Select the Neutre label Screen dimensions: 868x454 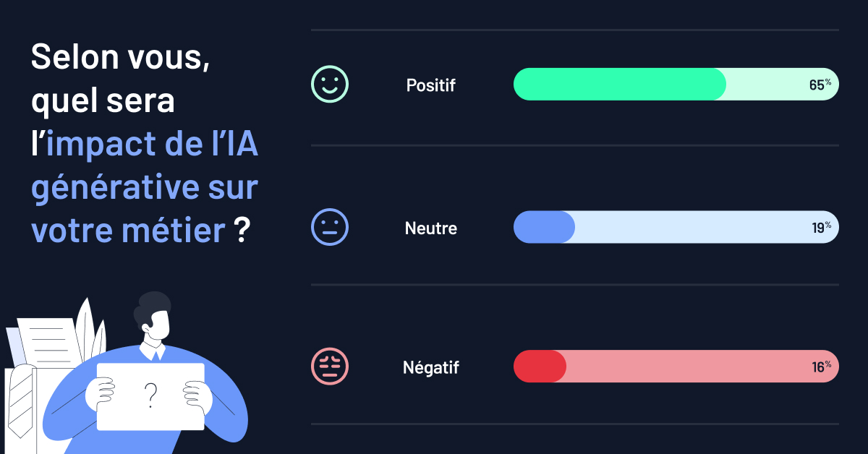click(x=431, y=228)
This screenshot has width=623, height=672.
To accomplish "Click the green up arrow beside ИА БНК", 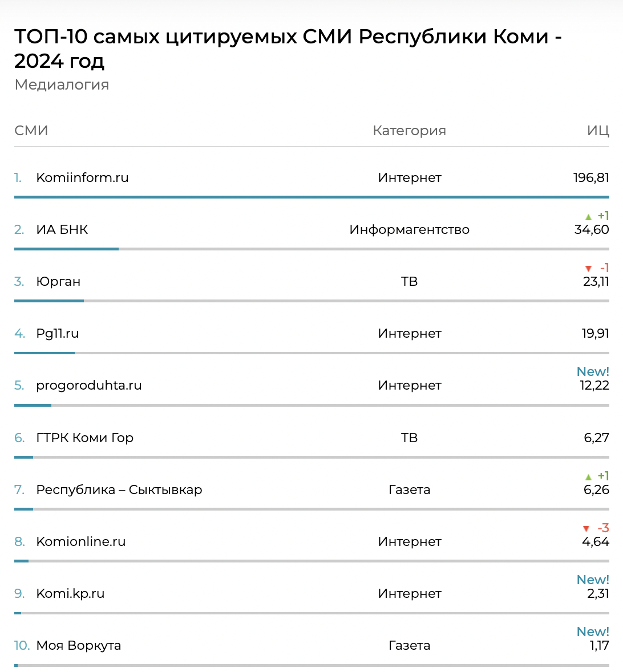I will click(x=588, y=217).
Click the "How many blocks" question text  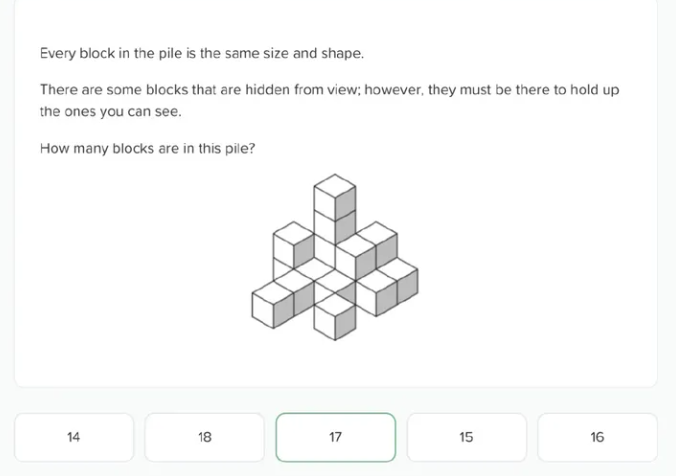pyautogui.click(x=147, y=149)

........

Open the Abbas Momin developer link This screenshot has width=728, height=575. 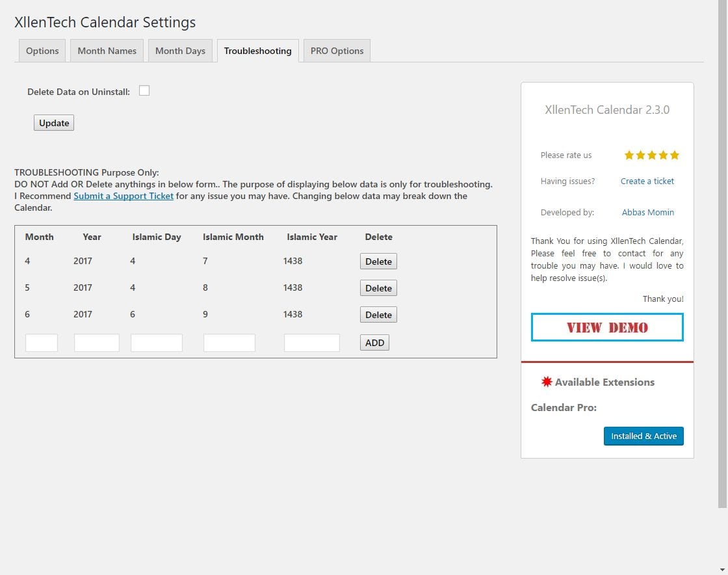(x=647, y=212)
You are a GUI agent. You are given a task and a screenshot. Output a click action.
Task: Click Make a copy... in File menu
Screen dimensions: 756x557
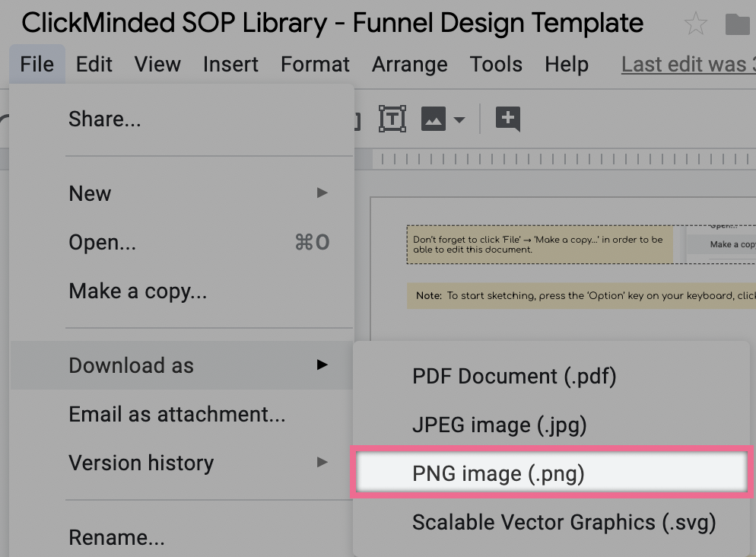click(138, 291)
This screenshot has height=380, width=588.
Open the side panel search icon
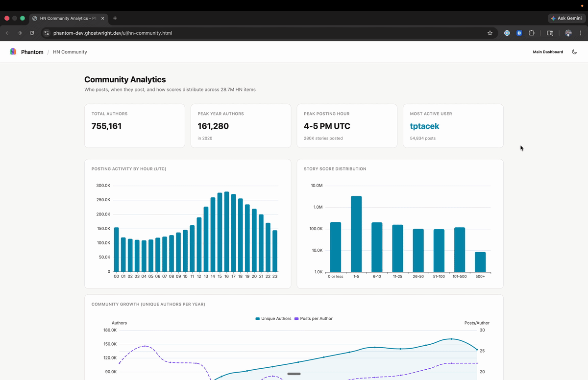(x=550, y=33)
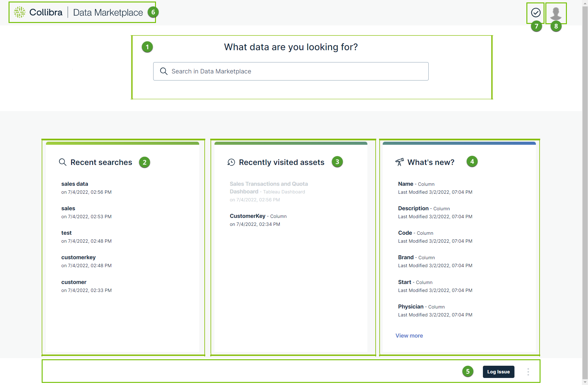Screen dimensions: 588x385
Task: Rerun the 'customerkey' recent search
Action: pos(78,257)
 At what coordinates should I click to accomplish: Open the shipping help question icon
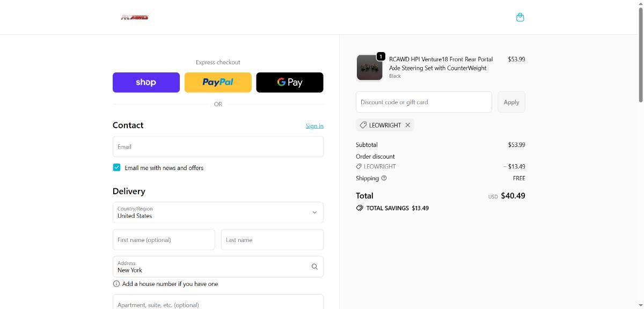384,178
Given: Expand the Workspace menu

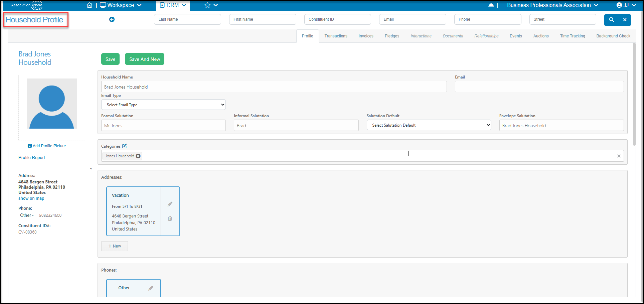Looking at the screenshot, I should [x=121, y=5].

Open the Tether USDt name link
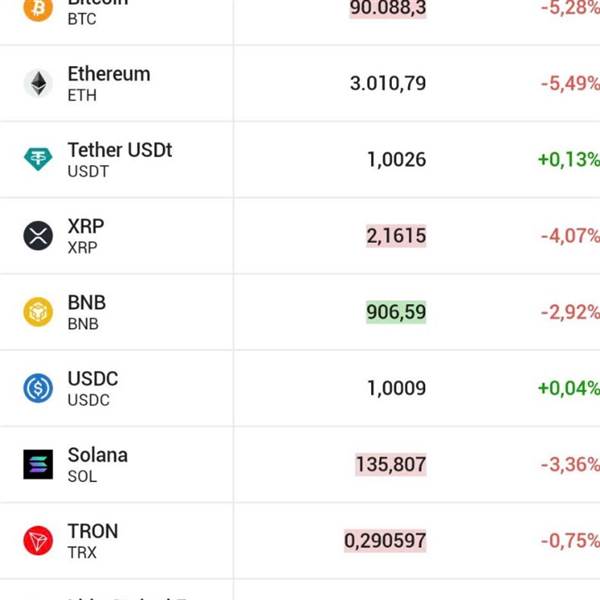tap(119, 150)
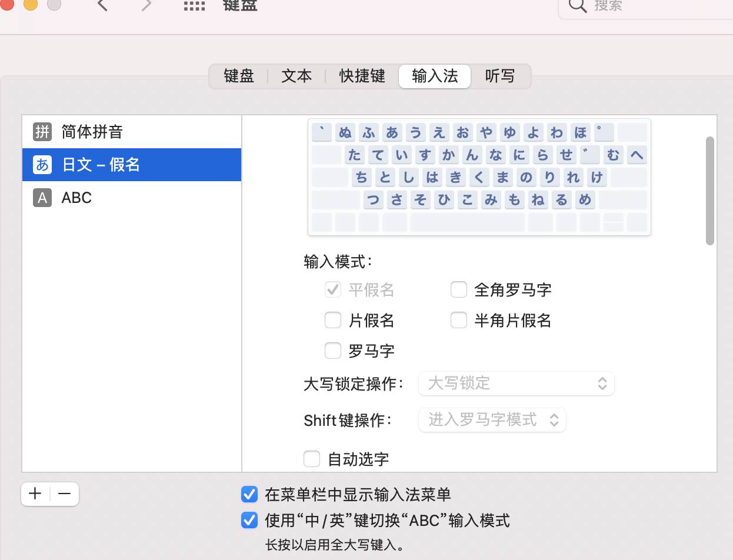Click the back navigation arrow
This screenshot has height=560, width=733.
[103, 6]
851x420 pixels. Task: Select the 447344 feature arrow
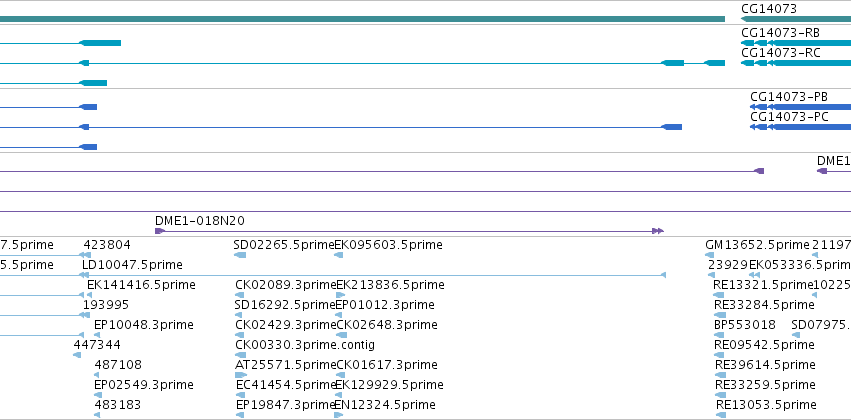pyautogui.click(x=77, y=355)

........

Problem requirements: Set the pictures aside and transcribe exactly the stretch of lines above, beginning with the one holding "You are a GUI" and ending with the one holding "This screenshot has height=380, width=588.".

Result of the exercise:
You are a GUI agent. You are given a task and a screenshot. Output a click action.
Task: Click Make a copy... in File menu
Screen dimensions: 756x557
click(138, 291)
This screenshot has height=380, width=588.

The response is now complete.